SUPPLIED DATA section start

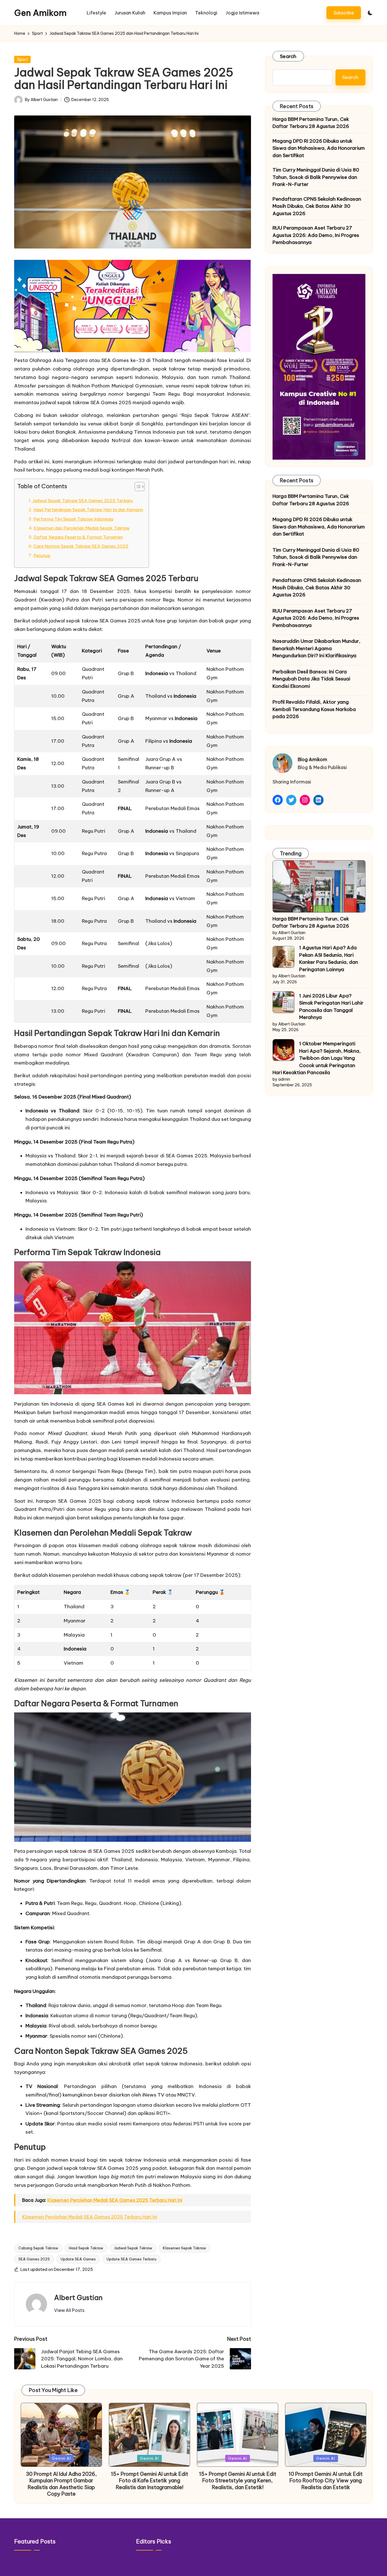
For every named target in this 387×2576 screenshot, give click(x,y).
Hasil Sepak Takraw (86, 2248)
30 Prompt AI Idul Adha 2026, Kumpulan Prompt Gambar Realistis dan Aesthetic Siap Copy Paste (61, 2484)
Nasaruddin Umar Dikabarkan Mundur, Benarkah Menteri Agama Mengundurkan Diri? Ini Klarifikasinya (316, 648)
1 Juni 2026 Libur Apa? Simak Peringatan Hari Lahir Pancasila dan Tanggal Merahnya (331, 1007)
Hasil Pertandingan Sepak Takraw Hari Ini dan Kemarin (88, 509)
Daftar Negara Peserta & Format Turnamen (78, 537)
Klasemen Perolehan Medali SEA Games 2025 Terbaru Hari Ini (114, 2200)
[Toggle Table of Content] (136, 486)
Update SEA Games (78, 2259)
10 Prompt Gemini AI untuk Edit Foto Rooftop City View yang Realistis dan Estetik (326, 2481)
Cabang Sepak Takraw (38, 2248)
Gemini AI (61, 2458)
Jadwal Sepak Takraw (133, 2248)
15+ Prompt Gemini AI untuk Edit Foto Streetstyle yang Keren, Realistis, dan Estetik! (237, 2481)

SUPPLIED DATA section end

▸ **YOUR ASSIGNMENT**
Every entry must be transcribed exactly. Pictures do not belong in the copy.

▸ **SOLUTION FOR THIS EXERCISE**
For every named target in this 387×2576 screenshot, give click(x,y).
Hasil Sepak Takraw (86, 2248)
30 Prompt AI Idul Adha 2026, Kumpulan Prompt Gambar Realistis dan Aesthetic Siap Copy Paste (61, 2484)
Nasaruddin Umar Dikabarkan Mundur, Benarkah Menteri Agama Mengundurkan Diri? Ini Klarifikasinya (316, 648)
1 Juni 2026 Libur Apa? Simak Peringatan Hari Lahir Pancasila dan Tanggal Merahnya (331, 1007)
Hasil Pertandingan Sepak Takraw Hari Ini dan Kemarin (88, 509)
Daftar Negara Peserta & Format Turnamen (78, 537)
Klasemen Perolehan Medali SEA Games 2025 Terbaru Hari Ini (114, 2200)
[Toggle Table of Content] (136, 486)
Update SEA Games (78, 2259)
10 Prompt Gemini AI untuk Edit Foto Rooftop City View yang Realistis dan Estetik (326, 2481)
Cabang Sepak Takraw (38, 2248)
Gemini AI (61, 2458)
Jadwal Sepak Takraw (133, 2248)
15+ Prompt Gemini AI untuk Edit Foto Streetstyle yang Keren, Realistis, dan Estetik! (237, 2481)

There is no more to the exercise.